## FRAGMENTO DE TEXTO

Gregory Peck no defrauda. Tras Vacaciones en Roma, con El millonario demuestra que puede hacer frente a todo tipo de géneros. Sin ser una de sus mejores películas, es un actor genial también en el género de la comedia y puede considerarse, por descontado, un todoterreno en la actuación. Despeinado no deja de ser elegante, pero es capaz de suscitar lástima y compasión en sus desgracias.
La joven Portia, interpretada por Jane Griffiths, le da la réplica sin dificultad, pese a estar algo desdibujada en su caracterización. Los personajes británicos secundarios configuran un elenco de primera clase que dan al conjunto de la obra un nivel de calidad suficiente para ser considerada una más que aceptable película. Inmejorables Ronald Squire y Wilfrid Hyde-White.
El director de la película, Ronald Neame, adapta con acierto el relato de Twain en un comedido tono de comedia y romance. No pretende ser detallista en la descripción de las relaciones y esquematiza al máximo en favor de lo cómico y burlesco. Capta la esencia del relato de Mark Twain con una recreación de espacios, luces, colores y un manejo de la cámara y la fotografía digna de un especialista pese a tener obras mejores.
Neame fue un productor, guionista, director de fotografía y director de cine además de estrella de cine mudo británico. Trabajó con David Lean en Mayor Barbara en 1941 siendo nominado al premio Oscar a la Mejor fotografía. Varias nominaciones avalan su buen hacer: Mejor guión en Cadenas rotas en 1948 y en Breve encuentro en 1947. Obtuvo también su nominación en la categoría de mejores efectos especiales por Perdido un avión en 1943.
En la divertida adaptación de la obra de Twain, el director se recrea en escenas cercanas al mimo de los actores secundarios mientras sintetiza la historia de amor entre Peck y Griffiths hasta el punto de parecer inverosímil. Es un cuento y no se pide más, ni menos. Al final tenemos claro que el dinero no da la felicidad porque lo esencial de la vida no se puede comprar con monedas o cheques de cambio.

## TAREAS REQUERIDAS
• 1. Transcriba de forma literal el pasaje de la reseña sobre El millonario que va desde "El director de" hasta "avión en 1943.", ambos incluidos.
• 2. En la reseña sobre El millonario, ¿qué actriz interpreta a la joven Portia?

## EXTRACTO DE DATOS

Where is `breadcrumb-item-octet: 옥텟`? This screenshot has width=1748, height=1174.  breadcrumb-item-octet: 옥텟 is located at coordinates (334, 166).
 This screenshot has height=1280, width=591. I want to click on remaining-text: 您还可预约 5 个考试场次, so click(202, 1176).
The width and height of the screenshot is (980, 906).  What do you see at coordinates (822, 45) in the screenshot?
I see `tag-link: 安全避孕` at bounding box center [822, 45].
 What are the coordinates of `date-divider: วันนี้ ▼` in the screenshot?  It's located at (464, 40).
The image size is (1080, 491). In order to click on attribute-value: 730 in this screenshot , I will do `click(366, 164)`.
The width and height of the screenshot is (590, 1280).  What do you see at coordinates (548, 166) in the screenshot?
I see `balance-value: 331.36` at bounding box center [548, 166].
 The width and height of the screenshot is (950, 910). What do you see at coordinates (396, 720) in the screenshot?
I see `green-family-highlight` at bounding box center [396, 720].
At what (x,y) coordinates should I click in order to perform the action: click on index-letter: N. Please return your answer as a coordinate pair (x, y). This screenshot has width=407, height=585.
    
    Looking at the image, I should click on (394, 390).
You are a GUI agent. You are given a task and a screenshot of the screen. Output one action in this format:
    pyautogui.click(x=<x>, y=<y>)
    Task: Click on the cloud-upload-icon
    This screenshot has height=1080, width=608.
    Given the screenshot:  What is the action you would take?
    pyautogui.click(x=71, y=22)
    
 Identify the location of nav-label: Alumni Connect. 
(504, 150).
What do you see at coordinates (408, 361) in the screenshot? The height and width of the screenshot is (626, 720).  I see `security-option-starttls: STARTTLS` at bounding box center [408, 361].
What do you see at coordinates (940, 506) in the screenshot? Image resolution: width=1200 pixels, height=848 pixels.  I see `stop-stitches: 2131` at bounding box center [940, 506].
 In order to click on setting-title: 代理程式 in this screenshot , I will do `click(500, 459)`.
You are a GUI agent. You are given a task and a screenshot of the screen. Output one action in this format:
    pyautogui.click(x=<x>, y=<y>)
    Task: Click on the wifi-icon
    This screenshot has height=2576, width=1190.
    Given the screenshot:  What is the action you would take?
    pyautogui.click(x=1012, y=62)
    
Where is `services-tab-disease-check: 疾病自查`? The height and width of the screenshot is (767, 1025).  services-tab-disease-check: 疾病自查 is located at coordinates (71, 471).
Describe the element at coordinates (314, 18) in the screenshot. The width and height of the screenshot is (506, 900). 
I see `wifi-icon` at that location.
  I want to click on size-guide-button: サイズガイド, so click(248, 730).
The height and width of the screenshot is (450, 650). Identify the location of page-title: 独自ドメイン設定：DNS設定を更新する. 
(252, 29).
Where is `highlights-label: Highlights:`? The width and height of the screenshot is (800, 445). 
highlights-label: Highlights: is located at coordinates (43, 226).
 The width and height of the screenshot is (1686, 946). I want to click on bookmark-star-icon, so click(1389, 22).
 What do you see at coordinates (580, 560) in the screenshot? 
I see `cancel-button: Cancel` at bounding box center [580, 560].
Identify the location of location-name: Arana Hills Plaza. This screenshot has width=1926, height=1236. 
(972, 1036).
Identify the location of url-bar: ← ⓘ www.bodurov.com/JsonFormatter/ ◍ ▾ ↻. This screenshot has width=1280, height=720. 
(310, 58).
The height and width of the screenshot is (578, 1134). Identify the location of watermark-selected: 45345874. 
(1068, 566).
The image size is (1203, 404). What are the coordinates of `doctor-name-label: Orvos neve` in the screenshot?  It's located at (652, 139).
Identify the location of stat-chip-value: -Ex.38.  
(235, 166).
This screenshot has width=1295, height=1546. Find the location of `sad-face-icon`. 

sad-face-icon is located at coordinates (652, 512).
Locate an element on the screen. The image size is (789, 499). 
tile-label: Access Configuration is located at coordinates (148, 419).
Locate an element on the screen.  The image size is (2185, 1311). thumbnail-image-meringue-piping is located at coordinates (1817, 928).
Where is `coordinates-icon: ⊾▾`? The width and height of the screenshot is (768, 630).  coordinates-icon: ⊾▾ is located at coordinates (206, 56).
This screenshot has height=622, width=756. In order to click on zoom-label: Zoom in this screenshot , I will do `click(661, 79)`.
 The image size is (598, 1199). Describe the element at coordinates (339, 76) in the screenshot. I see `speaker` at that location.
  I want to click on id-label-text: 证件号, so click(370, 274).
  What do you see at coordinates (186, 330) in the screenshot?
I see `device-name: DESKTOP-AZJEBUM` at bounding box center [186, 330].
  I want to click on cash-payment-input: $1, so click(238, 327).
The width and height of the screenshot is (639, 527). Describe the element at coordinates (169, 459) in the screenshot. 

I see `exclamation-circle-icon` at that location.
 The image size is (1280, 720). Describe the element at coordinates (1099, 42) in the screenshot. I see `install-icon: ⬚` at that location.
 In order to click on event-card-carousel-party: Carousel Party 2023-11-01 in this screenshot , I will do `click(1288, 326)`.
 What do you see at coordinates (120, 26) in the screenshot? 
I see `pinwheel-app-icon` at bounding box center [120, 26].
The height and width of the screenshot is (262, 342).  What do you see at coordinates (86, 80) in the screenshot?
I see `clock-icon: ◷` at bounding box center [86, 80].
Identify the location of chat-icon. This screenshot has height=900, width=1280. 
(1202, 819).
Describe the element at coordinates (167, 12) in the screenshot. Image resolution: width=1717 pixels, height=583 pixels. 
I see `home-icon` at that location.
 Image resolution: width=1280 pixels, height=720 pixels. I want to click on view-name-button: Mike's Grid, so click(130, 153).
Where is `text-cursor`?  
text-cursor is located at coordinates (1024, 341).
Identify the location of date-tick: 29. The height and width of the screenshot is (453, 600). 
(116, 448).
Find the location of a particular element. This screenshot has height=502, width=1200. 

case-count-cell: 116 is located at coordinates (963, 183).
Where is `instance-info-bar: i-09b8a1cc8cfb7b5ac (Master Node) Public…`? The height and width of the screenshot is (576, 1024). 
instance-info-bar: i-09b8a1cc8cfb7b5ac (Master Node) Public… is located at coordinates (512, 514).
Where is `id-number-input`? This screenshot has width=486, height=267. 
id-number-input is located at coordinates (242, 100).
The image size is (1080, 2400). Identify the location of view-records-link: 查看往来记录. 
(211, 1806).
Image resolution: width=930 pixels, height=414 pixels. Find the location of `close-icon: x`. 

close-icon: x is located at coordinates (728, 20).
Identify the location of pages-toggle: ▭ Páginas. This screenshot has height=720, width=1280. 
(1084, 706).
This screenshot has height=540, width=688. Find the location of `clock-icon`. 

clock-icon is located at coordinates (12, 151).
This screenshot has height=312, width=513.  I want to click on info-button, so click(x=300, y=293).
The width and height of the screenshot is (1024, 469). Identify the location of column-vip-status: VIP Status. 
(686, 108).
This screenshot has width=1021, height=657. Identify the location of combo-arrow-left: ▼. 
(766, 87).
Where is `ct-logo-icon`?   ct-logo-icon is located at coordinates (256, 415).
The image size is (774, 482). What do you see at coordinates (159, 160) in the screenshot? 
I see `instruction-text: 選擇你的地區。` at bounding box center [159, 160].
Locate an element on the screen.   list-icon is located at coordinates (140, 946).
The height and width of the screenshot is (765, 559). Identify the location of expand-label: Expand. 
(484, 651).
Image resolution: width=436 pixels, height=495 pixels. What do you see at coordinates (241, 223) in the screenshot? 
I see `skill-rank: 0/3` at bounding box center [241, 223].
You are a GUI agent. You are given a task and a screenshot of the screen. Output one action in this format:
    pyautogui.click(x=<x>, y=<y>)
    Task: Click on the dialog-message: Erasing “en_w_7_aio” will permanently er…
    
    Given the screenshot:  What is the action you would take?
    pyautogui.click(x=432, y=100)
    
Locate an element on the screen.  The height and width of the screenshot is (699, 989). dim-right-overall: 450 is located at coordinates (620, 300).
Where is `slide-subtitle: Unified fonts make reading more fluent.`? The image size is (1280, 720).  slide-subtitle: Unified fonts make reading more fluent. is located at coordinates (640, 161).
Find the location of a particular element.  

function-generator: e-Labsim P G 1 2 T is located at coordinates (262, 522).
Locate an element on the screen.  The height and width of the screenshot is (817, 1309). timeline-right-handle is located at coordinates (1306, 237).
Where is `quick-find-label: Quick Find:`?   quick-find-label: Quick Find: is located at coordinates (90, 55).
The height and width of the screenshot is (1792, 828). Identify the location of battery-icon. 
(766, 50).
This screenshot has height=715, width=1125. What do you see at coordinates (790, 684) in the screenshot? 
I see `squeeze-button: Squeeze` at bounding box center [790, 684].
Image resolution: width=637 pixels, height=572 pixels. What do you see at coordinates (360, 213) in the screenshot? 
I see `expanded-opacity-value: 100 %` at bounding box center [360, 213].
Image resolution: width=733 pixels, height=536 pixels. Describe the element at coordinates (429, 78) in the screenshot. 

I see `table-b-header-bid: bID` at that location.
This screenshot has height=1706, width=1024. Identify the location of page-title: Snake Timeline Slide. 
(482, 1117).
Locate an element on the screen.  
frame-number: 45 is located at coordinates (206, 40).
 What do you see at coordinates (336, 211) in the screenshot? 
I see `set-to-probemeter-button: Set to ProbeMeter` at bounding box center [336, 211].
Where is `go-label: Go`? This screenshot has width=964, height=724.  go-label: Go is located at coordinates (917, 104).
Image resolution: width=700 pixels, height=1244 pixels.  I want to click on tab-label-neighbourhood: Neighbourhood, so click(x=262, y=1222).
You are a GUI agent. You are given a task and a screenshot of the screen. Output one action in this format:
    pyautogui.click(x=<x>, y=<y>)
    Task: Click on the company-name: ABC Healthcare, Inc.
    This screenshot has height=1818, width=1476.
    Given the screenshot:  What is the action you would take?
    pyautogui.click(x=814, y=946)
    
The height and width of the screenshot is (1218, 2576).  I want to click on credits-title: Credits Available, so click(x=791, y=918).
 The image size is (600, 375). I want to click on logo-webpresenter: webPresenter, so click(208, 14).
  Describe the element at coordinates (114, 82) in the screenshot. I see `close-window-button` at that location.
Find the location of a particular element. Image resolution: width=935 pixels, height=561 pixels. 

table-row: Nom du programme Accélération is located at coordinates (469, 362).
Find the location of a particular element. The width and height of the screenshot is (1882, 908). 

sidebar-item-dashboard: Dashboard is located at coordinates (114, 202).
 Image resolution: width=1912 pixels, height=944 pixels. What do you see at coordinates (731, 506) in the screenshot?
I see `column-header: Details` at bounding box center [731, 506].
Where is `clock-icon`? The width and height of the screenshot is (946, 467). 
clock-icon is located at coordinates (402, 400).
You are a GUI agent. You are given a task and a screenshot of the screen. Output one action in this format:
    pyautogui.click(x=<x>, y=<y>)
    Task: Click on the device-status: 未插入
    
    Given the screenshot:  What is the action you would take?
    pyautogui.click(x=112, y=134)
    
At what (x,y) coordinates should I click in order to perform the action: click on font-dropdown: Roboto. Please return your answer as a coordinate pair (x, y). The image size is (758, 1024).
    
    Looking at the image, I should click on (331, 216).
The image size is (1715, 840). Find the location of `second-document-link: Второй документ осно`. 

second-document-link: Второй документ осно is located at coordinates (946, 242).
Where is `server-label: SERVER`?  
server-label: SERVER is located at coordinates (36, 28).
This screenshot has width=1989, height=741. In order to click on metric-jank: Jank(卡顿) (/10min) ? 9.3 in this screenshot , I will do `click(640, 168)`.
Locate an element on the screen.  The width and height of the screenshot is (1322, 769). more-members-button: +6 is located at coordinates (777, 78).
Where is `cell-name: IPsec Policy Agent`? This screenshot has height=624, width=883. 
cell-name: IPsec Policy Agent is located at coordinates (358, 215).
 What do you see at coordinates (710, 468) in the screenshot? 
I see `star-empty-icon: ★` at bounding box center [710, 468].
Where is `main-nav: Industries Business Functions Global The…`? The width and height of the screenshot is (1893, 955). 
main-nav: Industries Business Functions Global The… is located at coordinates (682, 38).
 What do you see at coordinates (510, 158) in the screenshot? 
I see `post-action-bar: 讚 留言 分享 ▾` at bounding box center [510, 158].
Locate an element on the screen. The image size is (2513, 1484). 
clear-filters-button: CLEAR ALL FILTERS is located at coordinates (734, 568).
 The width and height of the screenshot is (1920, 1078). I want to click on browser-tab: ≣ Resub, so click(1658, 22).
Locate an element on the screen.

## RESULTADOS ORDENADOS
• 1.
El director de la película, Ronald Neame, adapta con acierto el relato de Twain en un comedido tono de comedia y romance. No pretende ser detallista en la descripción de las relaciones y esquematiza al máximo en favor de lo cómico y burlesco. Capta la esencia del relato de Mark Twain con una recreación de espacios, luces, colores y un manejo de la cámara y la fotografía digna de un especialista pese a tener obras mejores.
Neame fue un productor, guionista, director de fotografía y director de cine además de estrella de cine mudo británico. Trabajó con David Lean en Mayor Barbara en 1941 siendo nominado al premio Oscar a la Mejor fotografía. Varias nominaciones avalan su buen hacer: Mejor guión en Cadenas rotas en 1948 y en Breve encuentro en 1947. Obtuvo también su nominación en la categoría de mejores efectos especiales por Perdido un avión en 1943.

• 2. Jane Griffiths.